| Задания |
A) Воспроизведите без изменений фрагмент текста о содержании музыки, который открывается словами «Есть ли у музыки» и завершается словами «громадное большинство публики.».
B) Согласно тексту о содержании музыки, почему именно музыканты, лучше всех знакомые с техническими условиями своего искусства, держатся ошибки, которая этим условиям противоречит? Ответьте в одном–трех предложениях.

Есть ли у музыки содержаніе?-- Вотъ опорный вопросъ, постоянно поднимаемый во всѣхъ преніяхъ о нашемъ искусствѣ. Вопросъ этотъ рѣшаютъ въ различныя стороны. Вѣскіе голоса отстаиваютъ безсодержательность музыки;-- они всѣ почти принадлежатъ философамъ, какъ, напримѣръ, Руссо, Кантъ, Гегель, Гербартъ, Бадиртъ и др. Изъ многочисленныхъ физіологовъ, придерживающихся этого воззрѣнія, для насъ всего важнѣе Лотце и Гельмгольцъ -- глубокіе мыслители, замѣчательные также по своему музыкальному образованію. Несравненно многочисленнѣе шеренга, ратующая за содержаніе музыки; это, собственно, спеціалисты-музыканты между писателями, и на ихъ же сторонѣ громадное большинство публики.

Съ перваго взгляда можетъ показаться страннымъ, что именно люди, всего лучше знакомые съ техническими условіями музыки, не могутъ отдѣлаться отъ ошибки, явно противорѣчащей этимъ условіямъ, тогда какъ этого скорѣе можно было ожидать отъ отвлеченныхъ философовъ. Но это происходитъ оттого, что музыканты въ этомъ случаѣ преимущественно хлопочутъ о т. н. чести своего искусства; они вооружаются не противъ научнаго мнѣнія, а противъ преступной ереси. Противоположное воззрѣніе имъ кажется униженіемъ искусства, святотатствомъ.-- "Какъ? Дивное искусство, которое насъ одушевляетъ и вдохновляетъ, которому столько возвышенныхъ умовъ посвятили свою жизнь, которое можетъ служить самымъ благороднымъ идеямъ, это искусство не имѣетъ содержанія? Его низводятъ на степень пустой забавы, безсмысленнаго щекотанія слуха?" Но такіе безсвязные возгласы ничего ровно не могутъ доказать или опровергнуть. Тутъ рѣчь идетъ не о вопросѣ чести, о знамени партіи, а просто объ изслѣдованіи истины, и для этого необходимо прежде всего ясно опредѣлять основныя понятія.

| Набор данных |
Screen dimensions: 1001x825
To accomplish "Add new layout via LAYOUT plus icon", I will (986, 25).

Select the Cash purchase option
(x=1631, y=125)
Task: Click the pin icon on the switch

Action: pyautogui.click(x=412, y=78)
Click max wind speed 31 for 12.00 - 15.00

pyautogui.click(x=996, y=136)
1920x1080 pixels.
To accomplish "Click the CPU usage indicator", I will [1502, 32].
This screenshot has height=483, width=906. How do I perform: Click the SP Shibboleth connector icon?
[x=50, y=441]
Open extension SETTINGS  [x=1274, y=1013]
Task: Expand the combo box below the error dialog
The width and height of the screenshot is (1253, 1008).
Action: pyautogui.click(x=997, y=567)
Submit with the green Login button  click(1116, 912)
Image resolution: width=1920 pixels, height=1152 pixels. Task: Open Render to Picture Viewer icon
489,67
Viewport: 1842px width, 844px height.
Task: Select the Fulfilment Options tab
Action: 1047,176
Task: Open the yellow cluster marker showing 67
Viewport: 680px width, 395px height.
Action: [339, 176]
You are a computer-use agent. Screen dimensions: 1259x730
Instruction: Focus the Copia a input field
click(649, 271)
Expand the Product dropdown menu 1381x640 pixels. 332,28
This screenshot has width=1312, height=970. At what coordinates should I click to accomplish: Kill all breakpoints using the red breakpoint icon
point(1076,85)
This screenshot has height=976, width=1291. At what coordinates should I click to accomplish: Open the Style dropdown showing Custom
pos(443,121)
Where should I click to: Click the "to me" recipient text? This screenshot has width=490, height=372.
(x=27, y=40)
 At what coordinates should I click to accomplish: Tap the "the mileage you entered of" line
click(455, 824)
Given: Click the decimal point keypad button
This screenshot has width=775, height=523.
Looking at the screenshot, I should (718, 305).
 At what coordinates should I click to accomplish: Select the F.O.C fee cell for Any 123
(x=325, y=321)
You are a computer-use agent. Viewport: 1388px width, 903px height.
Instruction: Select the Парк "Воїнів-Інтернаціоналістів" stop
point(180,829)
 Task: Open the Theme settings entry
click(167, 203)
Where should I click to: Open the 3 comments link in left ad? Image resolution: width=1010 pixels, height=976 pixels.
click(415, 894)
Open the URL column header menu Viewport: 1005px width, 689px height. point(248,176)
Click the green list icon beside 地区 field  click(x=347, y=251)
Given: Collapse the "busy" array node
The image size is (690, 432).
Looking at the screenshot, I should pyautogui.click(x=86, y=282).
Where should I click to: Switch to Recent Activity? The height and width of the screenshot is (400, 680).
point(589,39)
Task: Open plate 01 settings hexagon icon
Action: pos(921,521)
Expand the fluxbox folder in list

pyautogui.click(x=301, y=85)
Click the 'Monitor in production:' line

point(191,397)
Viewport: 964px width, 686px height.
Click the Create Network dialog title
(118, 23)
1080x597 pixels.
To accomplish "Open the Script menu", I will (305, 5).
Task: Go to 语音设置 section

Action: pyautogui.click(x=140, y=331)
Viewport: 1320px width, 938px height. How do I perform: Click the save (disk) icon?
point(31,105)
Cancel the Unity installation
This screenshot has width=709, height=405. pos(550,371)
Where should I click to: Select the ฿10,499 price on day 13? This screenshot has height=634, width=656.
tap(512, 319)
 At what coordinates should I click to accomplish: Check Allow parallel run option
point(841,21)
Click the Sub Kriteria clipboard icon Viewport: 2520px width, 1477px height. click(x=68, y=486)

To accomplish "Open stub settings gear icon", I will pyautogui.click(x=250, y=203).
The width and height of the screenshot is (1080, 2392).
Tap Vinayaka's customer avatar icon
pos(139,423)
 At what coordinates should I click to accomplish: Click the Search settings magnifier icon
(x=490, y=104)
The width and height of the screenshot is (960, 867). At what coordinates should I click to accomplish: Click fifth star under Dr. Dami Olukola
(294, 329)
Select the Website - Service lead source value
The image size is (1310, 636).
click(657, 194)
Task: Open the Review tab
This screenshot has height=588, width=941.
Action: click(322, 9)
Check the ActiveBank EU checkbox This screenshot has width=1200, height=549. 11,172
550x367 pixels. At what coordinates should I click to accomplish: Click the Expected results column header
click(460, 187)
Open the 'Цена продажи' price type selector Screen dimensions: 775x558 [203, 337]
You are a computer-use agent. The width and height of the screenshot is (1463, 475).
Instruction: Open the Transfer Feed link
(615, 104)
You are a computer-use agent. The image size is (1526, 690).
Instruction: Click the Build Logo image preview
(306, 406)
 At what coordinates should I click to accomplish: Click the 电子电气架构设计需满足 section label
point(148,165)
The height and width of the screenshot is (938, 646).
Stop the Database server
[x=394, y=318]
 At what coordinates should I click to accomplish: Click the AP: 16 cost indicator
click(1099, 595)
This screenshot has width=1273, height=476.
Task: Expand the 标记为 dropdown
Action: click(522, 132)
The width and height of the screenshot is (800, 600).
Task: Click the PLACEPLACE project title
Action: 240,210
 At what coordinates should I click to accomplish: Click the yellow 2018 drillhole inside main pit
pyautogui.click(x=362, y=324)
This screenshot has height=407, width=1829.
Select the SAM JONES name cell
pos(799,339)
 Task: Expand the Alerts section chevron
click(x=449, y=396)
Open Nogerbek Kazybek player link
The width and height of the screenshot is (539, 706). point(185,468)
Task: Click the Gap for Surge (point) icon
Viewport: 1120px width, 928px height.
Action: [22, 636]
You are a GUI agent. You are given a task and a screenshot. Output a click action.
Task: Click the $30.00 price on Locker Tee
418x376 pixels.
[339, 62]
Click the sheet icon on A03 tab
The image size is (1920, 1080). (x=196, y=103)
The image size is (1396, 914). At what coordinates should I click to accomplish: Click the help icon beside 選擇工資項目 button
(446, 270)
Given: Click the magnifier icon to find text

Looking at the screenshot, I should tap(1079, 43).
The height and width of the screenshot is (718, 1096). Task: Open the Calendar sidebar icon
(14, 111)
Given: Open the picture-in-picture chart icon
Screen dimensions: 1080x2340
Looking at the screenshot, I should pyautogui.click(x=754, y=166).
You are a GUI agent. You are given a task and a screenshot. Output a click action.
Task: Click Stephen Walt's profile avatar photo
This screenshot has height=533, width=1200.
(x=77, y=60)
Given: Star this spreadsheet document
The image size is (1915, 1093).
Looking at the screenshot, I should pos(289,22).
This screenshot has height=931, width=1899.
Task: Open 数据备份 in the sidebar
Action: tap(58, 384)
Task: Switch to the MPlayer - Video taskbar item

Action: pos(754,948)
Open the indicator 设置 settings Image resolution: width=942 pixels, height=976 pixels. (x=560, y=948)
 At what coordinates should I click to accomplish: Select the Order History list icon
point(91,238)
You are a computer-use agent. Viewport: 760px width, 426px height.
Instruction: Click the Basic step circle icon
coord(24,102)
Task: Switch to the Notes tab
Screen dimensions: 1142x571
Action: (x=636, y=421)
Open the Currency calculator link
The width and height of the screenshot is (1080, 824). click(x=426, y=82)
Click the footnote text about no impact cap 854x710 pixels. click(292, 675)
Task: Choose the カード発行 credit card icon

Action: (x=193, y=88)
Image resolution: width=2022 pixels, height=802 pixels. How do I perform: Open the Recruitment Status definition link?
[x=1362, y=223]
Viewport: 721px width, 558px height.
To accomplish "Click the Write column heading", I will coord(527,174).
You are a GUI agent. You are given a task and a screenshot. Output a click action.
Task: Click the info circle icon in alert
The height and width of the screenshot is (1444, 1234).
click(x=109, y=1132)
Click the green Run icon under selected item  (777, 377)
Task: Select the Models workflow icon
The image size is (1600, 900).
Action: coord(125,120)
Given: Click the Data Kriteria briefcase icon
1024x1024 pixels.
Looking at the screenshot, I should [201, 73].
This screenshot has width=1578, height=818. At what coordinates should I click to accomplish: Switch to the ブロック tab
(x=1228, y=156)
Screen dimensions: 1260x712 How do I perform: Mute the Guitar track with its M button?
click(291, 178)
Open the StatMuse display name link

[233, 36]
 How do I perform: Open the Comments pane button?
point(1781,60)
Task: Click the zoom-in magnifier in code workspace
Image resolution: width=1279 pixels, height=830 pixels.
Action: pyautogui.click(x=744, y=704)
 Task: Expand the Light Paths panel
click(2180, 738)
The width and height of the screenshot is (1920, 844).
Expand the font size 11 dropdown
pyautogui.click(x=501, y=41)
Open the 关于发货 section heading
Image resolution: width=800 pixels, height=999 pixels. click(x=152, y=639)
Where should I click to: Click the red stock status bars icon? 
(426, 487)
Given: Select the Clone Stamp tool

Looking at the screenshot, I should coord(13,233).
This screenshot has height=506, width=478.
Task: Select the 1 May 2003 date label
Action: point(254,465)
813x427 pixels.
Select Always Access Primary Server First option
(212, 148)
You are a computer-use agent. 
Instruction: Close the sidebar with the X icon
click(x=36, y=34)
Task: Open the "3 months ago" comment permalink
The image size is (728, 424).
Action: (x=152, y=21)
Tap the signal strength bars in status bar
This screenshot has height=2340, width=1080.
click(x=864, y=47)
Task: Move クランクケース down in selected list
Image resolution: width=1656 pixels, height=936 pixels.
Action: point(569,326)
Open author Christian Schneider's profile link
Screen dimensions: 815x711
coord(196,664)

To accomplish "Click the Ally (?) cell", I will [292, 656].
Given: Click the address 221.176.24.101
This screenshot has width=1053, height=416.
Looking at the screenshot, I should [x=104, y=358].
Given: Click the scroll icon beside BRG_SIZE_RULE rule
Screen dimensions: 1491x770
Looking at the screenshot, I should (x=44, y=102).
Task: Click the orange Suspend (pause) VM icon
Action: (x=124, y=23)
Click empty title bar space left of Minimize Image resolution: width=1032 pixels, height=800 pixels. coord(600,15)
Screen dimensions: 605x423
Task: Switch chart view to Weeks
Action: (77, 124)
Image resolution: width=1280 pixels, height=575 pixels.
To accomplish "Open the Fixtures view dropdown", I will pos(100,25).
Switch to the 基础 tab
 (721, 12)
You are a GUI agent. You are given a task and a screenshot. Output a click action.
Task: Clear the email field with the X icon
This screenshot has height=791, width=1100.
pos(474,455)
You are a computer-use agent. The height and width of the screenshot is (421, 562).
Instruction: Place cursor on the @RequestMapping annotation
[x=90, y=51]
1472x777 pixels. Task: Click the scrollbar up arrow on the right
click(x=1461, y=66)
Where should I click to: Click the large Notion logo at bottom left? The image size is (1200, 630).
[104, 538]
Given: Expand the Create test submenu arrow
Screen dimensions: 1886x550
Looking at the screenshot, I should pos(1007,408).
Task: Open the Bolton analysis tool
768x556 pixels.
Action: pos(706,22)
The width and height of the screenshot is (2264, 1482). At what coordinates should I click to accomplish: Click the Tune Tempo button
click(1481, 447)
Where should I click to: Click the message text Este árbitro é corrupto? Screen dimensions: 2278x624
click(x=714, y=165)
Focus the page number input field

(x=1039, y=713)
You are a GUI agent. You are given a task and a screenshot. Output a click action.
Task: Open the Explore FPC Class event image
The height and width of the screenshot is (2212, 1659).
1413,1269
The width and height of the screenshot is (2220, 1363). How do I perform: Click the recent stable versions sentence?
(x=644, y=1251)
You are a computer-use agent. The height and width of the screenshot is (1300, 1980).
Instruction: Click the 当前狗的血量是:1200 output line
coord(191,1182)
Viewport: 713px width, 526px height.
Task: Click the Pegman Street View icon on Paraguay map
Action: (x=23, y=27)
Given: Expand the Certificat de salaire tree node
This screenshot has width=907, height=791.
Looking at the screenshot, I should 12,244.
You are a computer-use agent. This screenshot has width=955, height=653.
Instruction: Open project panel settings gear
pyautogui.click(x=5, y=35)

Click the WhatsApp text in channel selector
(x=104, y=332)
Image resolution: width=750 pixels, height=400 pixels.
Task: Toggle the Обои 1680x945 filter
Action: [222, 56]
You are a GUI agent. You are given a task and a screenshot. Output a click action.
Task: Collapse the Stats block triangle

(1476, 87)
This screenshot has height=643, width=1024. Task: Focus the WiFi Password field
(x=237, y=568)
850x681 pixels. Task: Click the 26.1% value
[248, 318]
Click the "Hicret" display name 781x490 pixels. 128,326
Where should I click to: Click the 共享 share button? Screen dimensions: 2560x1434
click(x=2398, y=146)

| Ответы к заданиям |
A)
Есть ли у музыки содержаніе?-- Вотъ опорный вопросъ, постоянно поднимаемый во всѣхъ преніяхъ о нашемъ искусствѣ. Вопросъ этотъ рѣшаютъ въ различныя стороны. Вѣскіе голоса отстаиваютъ безсодержательность музыки;-- они всѣ почти принадлежатъ философамъ, какъ, напримѣръ, Руссо, Кантъ, Гегель, Гербартъ, Бадиртъ и др. Изъ многочисленныхъ физіологовъ, придерживающихся этого воззрѣнія, для насъ всего важнѣе Лотце и Гельмгольцъ -- глубокіе мыслители, замѣчательные также по своему музыкальному образованію. Несравненно многочисленнѣе шеренга, ратующая за содержаніе музыки; это, собственно, спеціалисты-музыканты между писателями, и на ихъ же сторонѣ громадное большинство публики.

B) Музыканты в этом вопросе прежде всего заботятся о так называемой чести своего искусства и выступают не против научного мнения, а против «преступной ереси». Противоположный взгляд кажется им унижением искусства и святотатством.